§ DOCUMENT EXCERPT

########################################

An Unfinished Parent...What defines success in parenting? Maybe the world thinks I failed at parenting my brain damaged, mentally ill daughter or maybe it’s just me being my own worst critic. There isn’t a day that passes that I go un-reminded and so no matter what mountains I move to continue to be the best parent I know how for the other children, I will forever be responsible for what happened with Emily. The obstacles of pain, regret and self-recrimination are only as distant as my burning the taco shells or losing a month’s rent to our landlord’s greed. The perpetual loop of blame for not being able to fix my daughter’s prenatal wounds plays over and over in my head. You. It’s your fault! It happened because of something you did and because of who you are!
I am but a seat filler in the cheap seats during most of my daydreams as in my mind’s eye I see myself scribbling my name on the lines of adoption papers, psychiatric hospital admits, guardianship papers, and finally forms giving up all parental rights to a child I love but cannot help nor keep safe from harm or from harming others. Tears drip onto papers of all repercussions as I hear my own voice repeating that common phrase we tell ourselves when life sucks that we are given only what we can handle. With time and space I have come to see that we are not victims of the poor decisions of an alcoholic drug addict, my daughter’s since deceased birthmother. No, we are not victims. We are responsible for our responses to the cards that we were dealt and folding those cards has been the most difficult thing I will ever do in my life.
Outside of having her sent home for one major bipolar episode May through June of 2011, Emily has not lived with our family in nearly two years. That is not to say that any time during those years existed a moment when we could rest knowing she wouldn’t be sent home in a complete mentally ill state. That assurance just didn’t exist, until we signed those last forms and with it, every dream we had for our idealized life with our wounded child were GONE. Evaporated. As if they had never existed.
I have not heard her voice, her cry, or seen her face in nary a picture in nearly a year. One would think that in that time the reminders of the sheer madness that we lived with would have faded and that things would have settled. Hearts would have mended. Perhaps compassion would outweigh the relief of not living with mental illness, but more in truth, the foundation of our family is still rocking as if by mini earthquakes daily. Perpetual mental illness prevails as the undercurrent of our daily existence.

########################################

[Stored items]

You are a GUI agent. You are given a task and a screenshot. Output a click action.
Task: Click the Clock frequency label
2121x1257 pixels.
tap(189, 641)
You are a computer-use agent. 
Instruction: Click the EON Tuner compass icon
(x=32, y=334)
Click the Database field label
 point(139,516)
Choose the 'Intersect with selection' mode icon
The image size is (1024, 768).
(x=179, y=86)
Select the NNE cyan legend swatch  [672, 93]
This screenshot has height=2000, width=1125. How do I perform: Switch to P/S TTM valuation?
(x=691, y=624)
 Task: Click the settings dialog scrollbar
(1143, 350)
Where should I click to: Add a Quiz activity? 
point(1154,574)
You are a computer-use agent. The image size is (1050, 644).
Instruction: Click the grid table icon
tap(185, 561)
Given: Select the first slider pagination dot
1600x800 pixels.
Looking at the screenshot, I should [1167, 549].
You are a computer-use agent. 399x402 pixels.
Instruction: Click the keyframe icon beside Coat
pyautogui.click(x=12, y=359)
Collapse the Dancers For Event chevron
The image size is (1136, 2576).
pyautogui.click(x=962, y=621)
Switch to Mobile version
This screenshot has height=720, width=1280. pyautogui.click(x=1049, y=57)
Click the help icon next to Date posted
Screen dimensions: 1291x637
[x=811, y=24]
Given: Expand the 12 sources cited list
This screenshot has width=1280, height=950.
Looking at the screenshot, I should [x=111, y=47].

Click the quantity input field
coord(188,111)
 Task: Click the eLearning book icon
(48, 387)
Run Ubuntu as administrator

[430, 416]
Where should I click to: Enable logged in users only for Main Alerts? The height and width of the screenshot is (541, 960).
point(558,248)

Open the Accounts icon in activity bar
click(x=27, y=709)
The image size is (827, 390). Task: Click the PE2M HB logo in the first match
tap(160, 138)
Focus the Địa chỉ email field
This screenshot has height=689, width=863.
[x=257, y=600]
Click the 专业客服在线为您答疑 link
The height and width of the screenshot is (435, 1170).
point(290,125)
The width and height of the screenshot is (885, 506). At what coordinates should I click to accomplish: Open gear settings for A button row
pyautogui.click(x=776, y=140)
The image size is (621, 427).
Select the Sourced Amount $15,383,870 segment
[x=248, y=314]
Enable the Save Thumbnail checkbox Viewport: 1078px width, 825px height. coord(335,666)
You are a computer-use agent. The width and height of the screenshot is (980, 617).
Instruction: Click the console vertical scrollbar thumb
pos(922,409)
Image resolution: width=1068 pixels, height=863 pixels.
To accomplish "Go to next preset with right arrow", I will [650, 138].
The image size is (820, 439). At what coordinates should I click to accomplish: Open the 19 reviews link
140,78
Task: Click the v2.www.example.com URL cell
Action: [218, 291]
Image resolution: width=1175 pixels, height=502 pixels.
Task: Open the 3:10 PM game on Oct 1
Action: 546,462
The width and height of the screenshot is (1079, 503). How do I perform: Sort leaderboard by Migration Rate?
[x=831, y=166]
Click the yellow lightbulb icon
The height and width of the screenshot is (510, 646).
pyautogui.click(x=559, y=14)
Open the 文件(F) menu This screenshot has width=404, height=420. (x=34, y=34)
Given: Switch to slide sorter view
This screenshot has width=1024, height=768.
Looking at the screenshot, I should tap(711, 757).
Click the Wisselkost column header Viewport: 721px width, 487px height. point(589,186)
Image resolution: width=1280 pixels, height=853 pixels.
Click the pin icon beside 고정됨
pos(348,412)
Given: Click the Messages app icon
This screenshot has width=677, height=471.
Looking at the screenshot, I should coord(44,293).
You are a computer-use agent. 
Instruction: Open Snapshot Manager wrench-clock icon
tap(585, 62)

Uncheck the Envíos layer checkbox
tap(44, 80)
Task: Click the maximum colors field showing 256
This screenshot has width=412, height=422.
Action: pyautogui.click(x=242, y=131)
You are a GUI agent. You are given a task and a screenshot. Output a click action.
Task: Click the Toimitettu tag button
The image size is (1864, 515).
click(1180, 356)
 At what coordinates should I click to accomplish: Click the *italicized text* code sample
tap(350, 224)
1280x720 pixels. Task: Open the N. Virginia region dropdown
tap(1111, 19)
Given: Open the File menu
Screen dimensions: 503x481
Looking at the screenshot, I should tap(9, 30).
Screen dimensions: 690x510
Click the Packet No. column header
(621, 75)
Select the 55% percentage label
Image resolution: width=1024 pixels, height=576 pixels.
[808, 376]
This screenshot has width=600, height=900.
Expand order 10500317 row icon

########################################

§ WHAT NEEDS TO BE DONE
In the parenting essay above, rewrite the paragraph beginning "Outside of having her sent home" more briefly, keeping its main facts.

§ RESPONSE AREA
Except for one major bipolar episode from May through June of 2011, when she was sent home, Emily has not lived with our family for nearly two years. During that time we could never rest assured that she would not be sent home in a completely mentally ill state. That assurance came only when we signed the last forms. With them, every dream of an idealized life with our wounded child vanished as if it had never existed.